[Stored data]

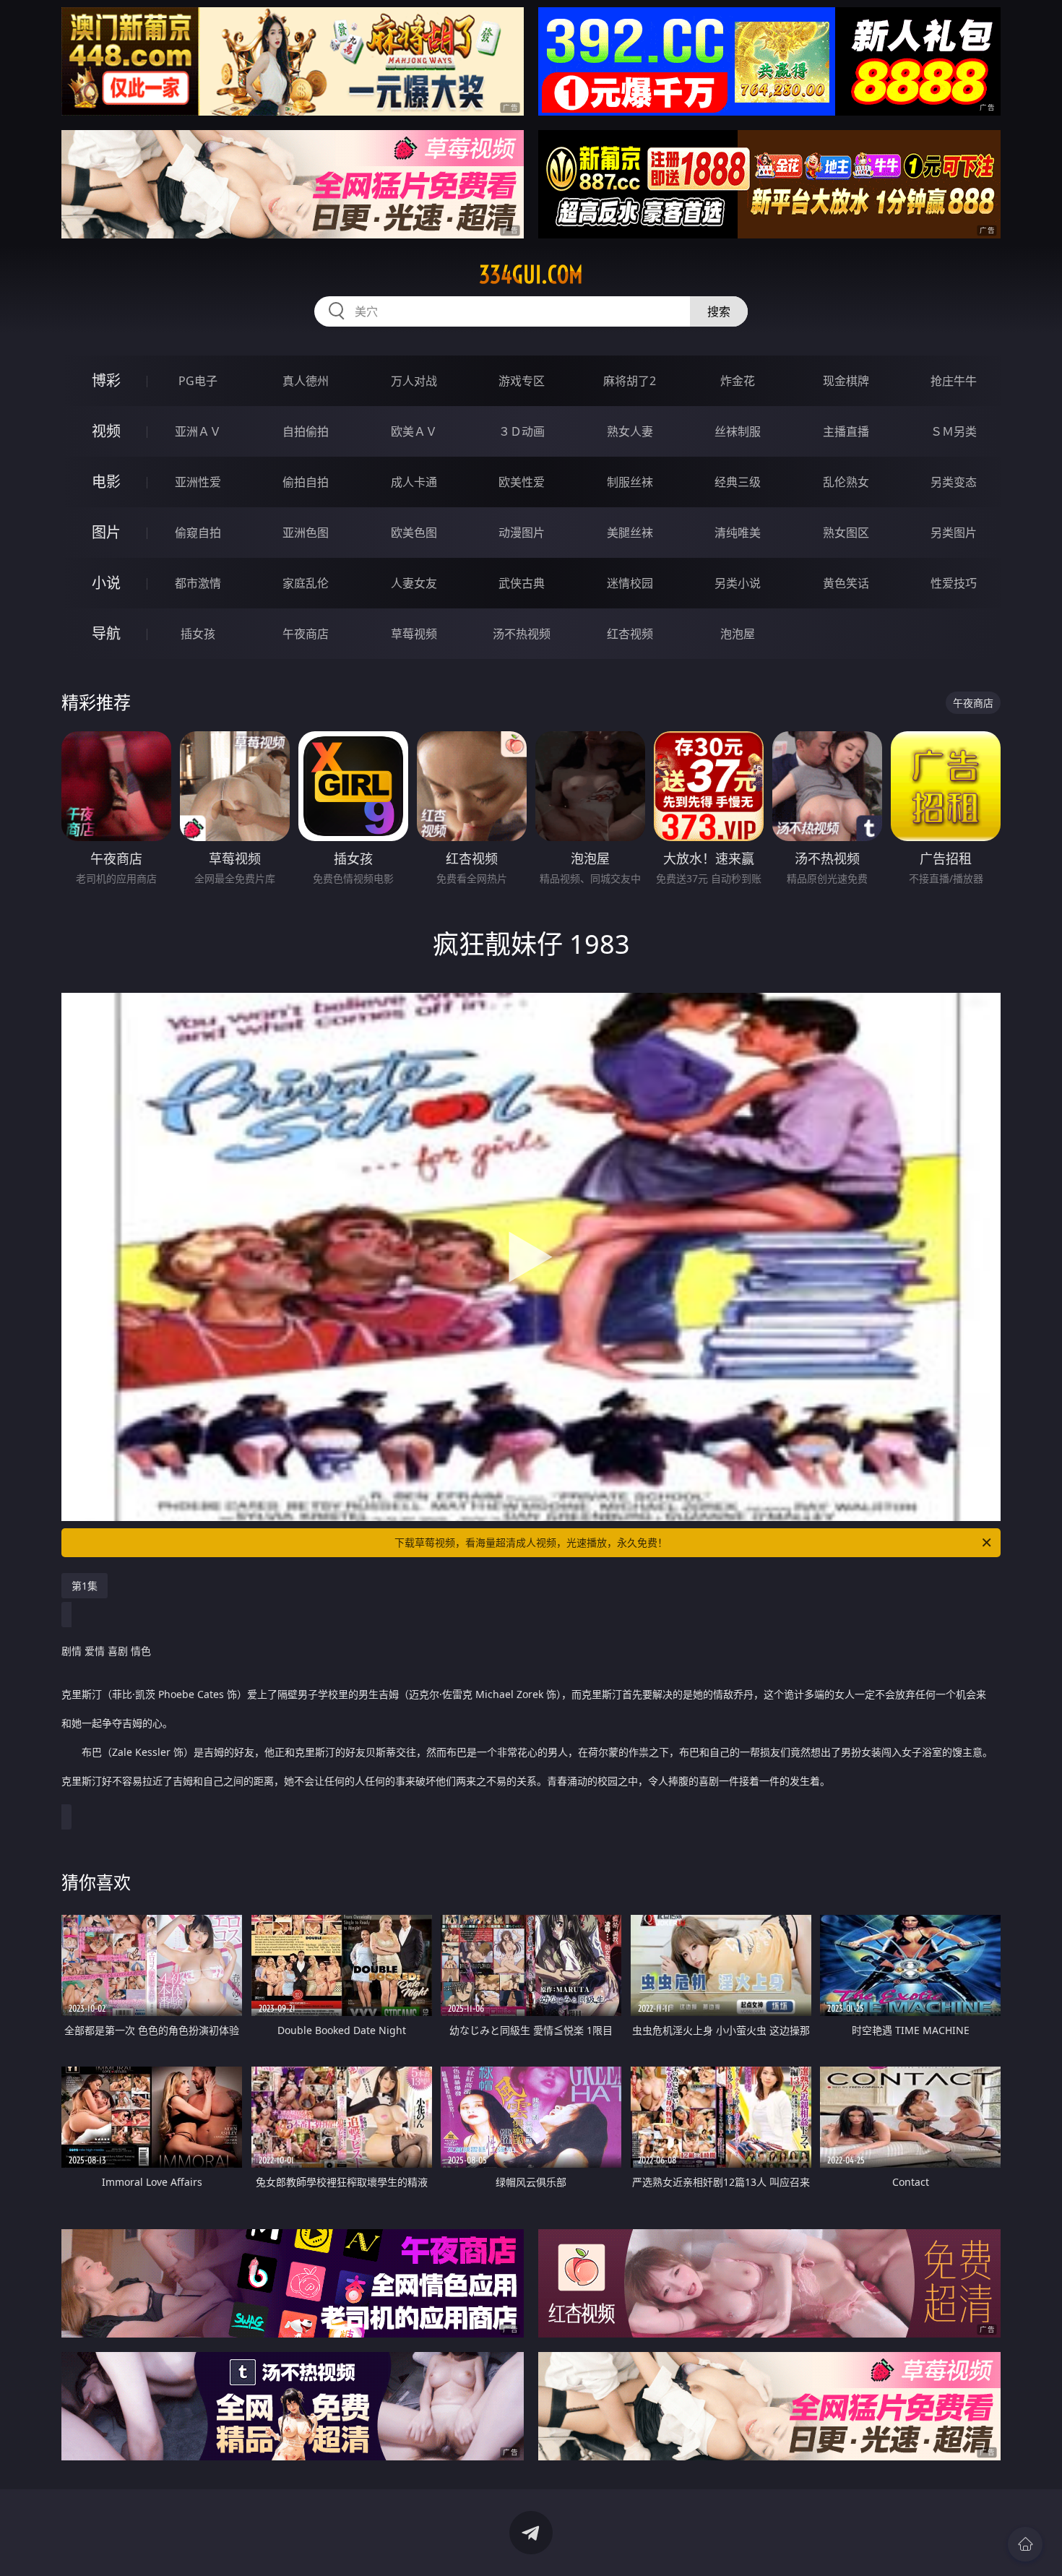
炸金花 (737, 381)
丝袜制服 (738, 431)
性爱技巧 (954, 583)
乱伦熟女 (846, 482)
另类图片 (954, 532)
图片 (106, 532)
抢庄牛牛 (954, 381)
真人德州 (305, 381)
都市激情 (198, 583)
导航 (106, 633)
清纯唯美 (738, 532)
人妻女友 (414, 583)
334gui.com (531, 274)
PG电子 (197, 381)
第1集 (85, 1586)
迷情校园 (630, 583)
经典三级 (738, 482)
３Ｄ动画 (521, 431)
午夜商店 (305, 634)
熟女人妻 (630, 431)
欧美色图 (414, 532)
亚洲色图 (305, 532)
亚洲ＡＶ (198, 431)
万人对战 (414, 381)
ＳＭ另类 (954, 431)
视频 (106, 431)
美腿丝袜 (630, 532)
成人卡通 (414, 482)
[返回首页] (1025, 2544)
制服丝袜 (630, 482)
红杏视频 (630, 634)
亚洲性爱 (198, 482)
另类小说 (738, 583)
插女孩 (198, 634)
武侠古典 (521, 583)
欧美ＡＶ (414, 431)
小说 (106, 583)
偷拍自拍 (305, 482)
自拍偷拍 (305, 431)
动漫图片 (521, 532)
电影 (106, 481)
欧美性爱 (521, 482)
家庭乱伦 (305, 583)
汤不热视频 (522, 634)
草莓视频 (414, 634)
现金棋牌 (846, 381)
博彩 (106, 380)
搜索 (718, 311)
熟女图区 (846, 532)
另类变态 (954, 482)
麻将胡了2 (629, 381)
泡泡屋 (737, 634)
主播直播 (846, 431)
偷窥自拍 (198, 532)
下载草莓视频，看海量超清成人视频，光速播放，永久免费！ (531, 1542)
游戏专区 (521, 381)
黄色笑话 (846, 583)
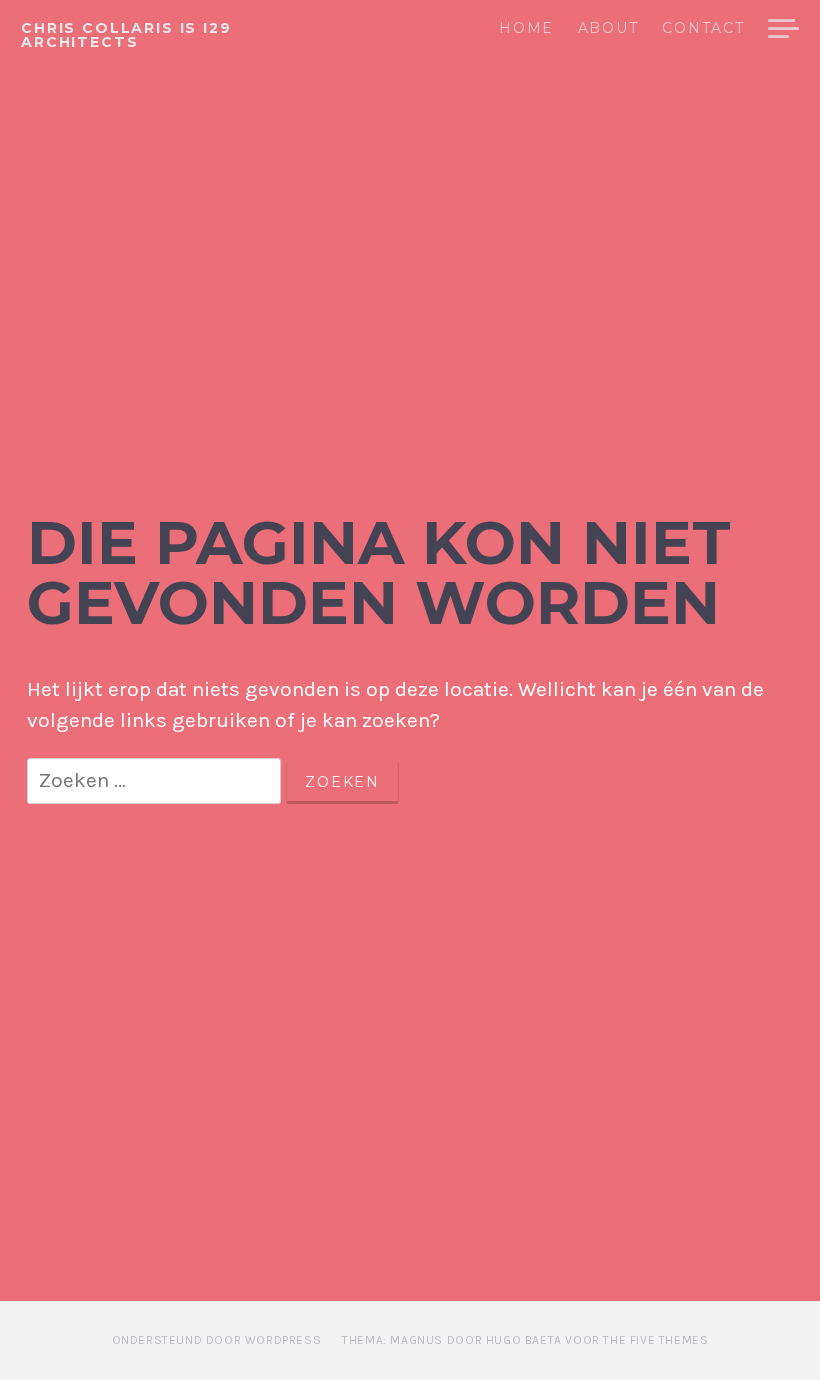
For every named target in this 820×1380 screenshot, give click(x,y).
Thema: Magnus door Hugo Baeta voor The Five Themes (525, 1340)
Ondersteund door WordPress (217, 1340)
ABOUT (608, 29)
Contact (703, 29)
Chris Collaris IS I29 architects (126, 35)
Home (526, 29)
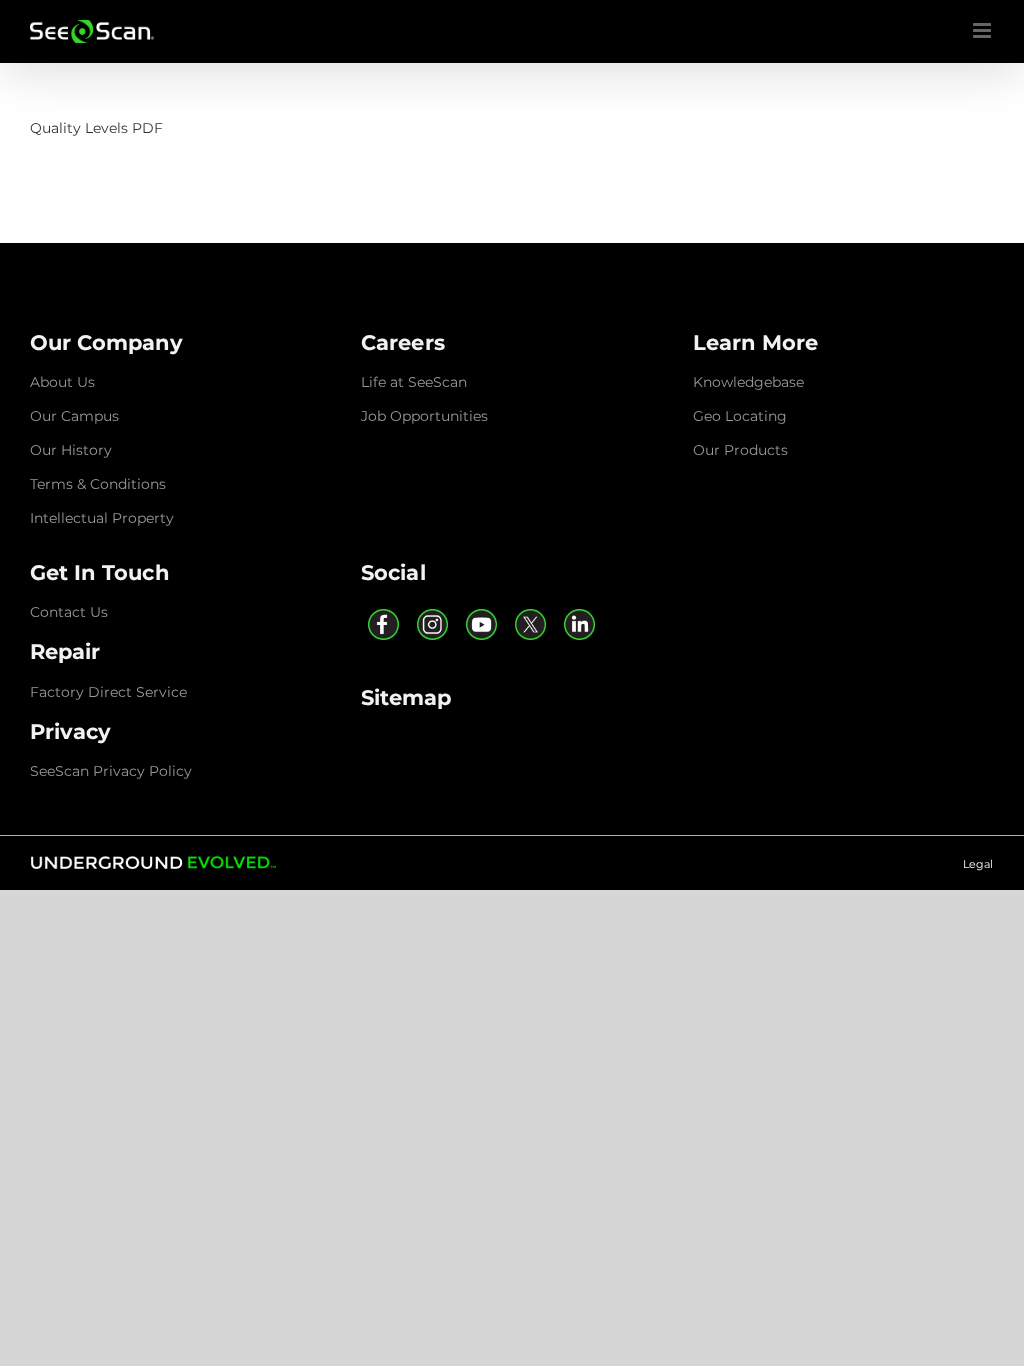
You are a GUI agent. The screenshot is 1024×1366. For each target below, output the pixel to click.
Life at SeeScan (414, 382)
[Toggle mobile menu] (983, 30)
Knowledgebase (748, 382)
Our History (71, 450)
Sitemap (406, 697)
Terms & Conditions (98, 484)
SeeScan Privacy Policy (111, 771)
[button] (107, 342)
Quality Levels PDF (96, 128)
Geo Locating (740, 416)
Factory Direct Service (108, 692)
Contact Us (69, 612)
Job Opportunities (424, 416)
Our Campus (74, 416)
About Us (62, 382)
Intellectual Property (102, 518)
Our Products (740, 450)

• **WHAT TO DO**
Every line of the records must come back unchanged, except that pictures are dropped.

• **TASK RESPONSE**
炸金花 (737, 381)
丝袜制服 (738, 431)
性爱技巧 (954, 583)
乱伦熟女 (846, 482)
另类图片 (954, 532)
图片 (106, 532)
抢庄牛牛 (954, 381)
真人德州 (305, 381)
都市激情 (198, 583)
导航 (106, 633)
清纯唯美 (738, 532)
人妻女友 (414, 583)
334gui.com (531, 274)
PG电子 (197, 381)
第1集 (85, 1586)
迷情校园 (630, 583)
经典三级 (738, 482)
３Ｄ动画 (521, 431)
午夜商店 (305, 634)
熟女人妻 (630, 431)
欧美色图 (414, 532)
亚洲色图 (305, 532)
亚洲ＡＶ (198, 431)
万人对战 (414, 381)
ＳＭ另类 (954, 431)
视频 (106, 431)
美腿丝袜 (630, 532)
成人卡通 (414, 482)
[返回首页] (1025, 2544)
制服丝袜 (630, 482)
红杏视频 (630, 634)
亚洲性爱 (198, 482)
另类小说 (738, 583)
插女孩 (198, 634)
武侠古典 (521, 583)
欧美ＡＶ (414, 431)
小说 (106, 583)
偷拍自拍 (305, 482)
自拍偷拍 (305, 431)
动漫图片 (521, 532)
电影 (106, 481)
欧美性爱 (521, 482)
家庭乱伦 (305, 583)
汤不热视频 (522, 634)
草莓视频 (414, 634)
现金棋牌 (846, 381)
博彩 (106, 380)
搜索 (718, 311)
熟女图区 (846, 532)
另类变态 (954, 482)
麻将胡了2 (629, 381)
泡泡屋 (737, 634)
主播直播 (846, 431)
偷窥自拍 (198, 532)
下载草莓视频，看海量超清成人视频，光速播放，永久免费！ (531, 1542)
游戏专区 (521, 381)
黄色笑话 (846, 583)
For every named target in this 820×1380 screenshot, give click(x,y).
Thema: Magnus door Hugo Baeta voor The Five Themes (525, 1340)
Ondersteund door WordPress (217, 1340)
ABOUT (608, 29)
Contact (703, 29)
Chris Collaris IS I29 architects (126, 35)
Home (526, 29)
You are a GUI agent. The screenshot is 1024×1366. For each target below, output the pixel to click.
Life at SeeScan (414, 382)
[Toggle mobile menu] (983, 30)
Knowledgebase (748, 382)
Our History (71, 450)
Sitemap (406, 697)
Terms & Conditions (98, 484)
SeeScan Privacy Policy (111, 771)
[button] (107, 342)
Quality Levels PDF (96, 128)
Geo Locating (740, 416)
Factory Direct Service (108, 692)
Contact Us (69, 612)
Job Opportunities (424, 416)
Our Campus (74, 416)
About Us (62, 382)
Intellectual Property (102, 518)
Our Products (740, 450)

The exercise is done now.